Gone Fish?n owner and angler, John Williams, would like dive nets banned from the Clarence River.
Gone Fish?n owner and angler, John Williams, would like dive nets banned from the Clarence River.

Ban dive nets from river

By ADRIAN MILLER

BANNING commercial mesh-net fishing to ensure the survival of the Clarence Valley may sound extreme, but tackle shop owner John Williams believes that's exactly what needs to happen for the Valley to prosper.

Mr Williams, owner of Gone Fish'n Grafton, said by banning commercial fishing in the Clarence, fish stocks would rise dramatically, encouraging tourists from all over Australia to the area.

"If you take away the race week and Jacaranda there's not much to bring them to Grafton," he said.

"We're sitting on the biggest river on the eastern seaboard, but there's not one fishing charter operator that operates on the Clarence River.

"If it were known that tourists could park alongside the river, throw in a prawn on a hook and catch their dinner -- that would cement the future of this joint."

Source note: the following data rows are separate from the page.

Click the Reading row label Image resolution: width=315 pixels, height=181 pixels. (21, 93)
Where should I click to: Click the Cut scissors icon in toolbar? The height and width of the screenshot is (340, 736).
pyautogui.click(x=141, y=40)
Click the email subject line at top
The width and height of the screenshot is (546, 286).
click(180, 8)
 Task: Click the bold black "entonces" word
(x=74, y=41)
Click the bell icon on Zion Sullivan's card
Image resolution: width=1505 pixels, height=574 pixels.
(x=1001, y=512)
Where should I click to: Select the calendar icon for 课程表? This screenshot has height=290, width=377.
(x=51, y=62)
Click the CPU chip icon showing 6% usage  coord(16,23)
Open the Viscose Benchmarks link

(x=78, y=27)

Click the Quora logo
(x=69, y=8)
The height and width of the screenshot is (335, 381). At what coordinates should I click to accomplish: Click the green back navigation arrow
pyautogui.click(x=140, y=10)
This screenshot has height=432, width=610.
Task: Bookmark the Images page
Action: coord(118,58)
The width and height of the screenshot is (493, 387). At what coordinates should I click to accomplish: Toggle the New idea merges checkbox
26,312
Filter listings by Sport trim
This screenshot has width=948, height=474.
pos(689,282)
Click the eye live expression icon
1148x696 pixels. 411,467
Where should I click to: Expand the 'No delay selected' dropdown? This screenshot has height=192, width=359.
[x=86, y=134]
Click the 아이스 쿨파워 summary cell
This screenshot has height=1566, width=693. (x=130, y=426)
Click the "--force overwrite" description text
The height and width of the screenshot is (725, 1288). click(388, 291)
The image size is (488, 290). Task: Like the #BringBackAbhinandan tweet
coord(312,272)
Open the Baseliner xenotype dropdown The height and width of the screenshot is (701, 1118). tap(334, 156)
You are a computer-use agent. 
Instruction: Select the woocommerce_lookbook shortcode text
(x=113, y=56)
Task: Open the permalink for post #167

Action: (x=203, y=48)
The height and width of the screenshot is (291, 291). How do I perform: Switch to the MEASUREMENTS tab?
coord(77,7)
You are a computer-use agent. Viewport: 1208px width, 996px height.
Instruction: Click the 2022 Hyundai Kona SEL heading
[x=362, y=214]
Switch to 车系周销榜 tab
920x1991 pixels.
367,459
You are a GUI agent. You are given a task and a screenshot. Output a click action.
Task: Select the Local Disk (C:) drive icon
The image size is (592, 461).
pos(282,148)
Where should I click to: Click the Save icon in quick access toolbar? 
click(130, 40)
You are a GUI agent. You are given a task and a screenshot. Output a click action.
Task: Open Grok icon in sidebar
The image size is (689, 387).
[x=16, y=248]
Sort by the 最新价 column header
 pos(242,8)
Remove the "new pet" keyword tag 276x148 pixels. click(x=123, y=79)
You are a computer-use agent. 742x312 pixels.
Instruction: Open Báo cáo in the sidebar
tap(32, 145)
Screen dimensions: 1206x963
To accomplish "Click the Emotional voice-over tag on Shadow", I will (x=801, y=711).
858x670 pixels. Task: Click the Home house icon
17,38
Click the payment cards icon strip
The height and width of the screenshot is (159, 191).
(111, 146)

But he isn't the only one who thinks so -- he has nearly 400 signatories to a petition backing him in his quest.

Mr Williams also believes professional fishing competitions would also be drawn to the area -- if fish stocks were replenished.

The Clarence Valley Council will vote next week whether to investigate the issue after Mr Williams made a deputation to a council committee meeting on Tuesday.

The Clarence River is the only NSW river to allow commercial fishing and according to NSW Fisheries statistics, there were 45 active mesh-net fishers in the Clarence River in 2005.

Mr Williams said the problem lied with diver nets -- not pocket nets or prawn fishermen. "Diver nets are 12 feet deep and are weighted on the bottom by chains," he said.

"The top of the net has small floats attached which sees the net suspended from the bottom of the river upwards, catching everything that swims into it."

Mr Williams said the netting was taking the most valuable breeding fish out of the river -- right at the time they were trying to breed.

"Two years ago there was one solitary catch of jewfish that was six tonnes -- in one shot," he said.

"These were 20-30 kilo, mature, jewfish, full of roe.

"So they've taken six billion eggs out of the breeding cycle in one night."

Fishing regulations state mesh netting is legal as long as nets are retrieved no more than 45 minutes after being set in position.

But Mr Williams said that is not happening, and anecdotal evidence suggests some fishers have left their nets in for up to 12 hours.

"I've got no argument with 45 net fishermen shooting a net, but not in the river -- the river's the breeding ground," he said.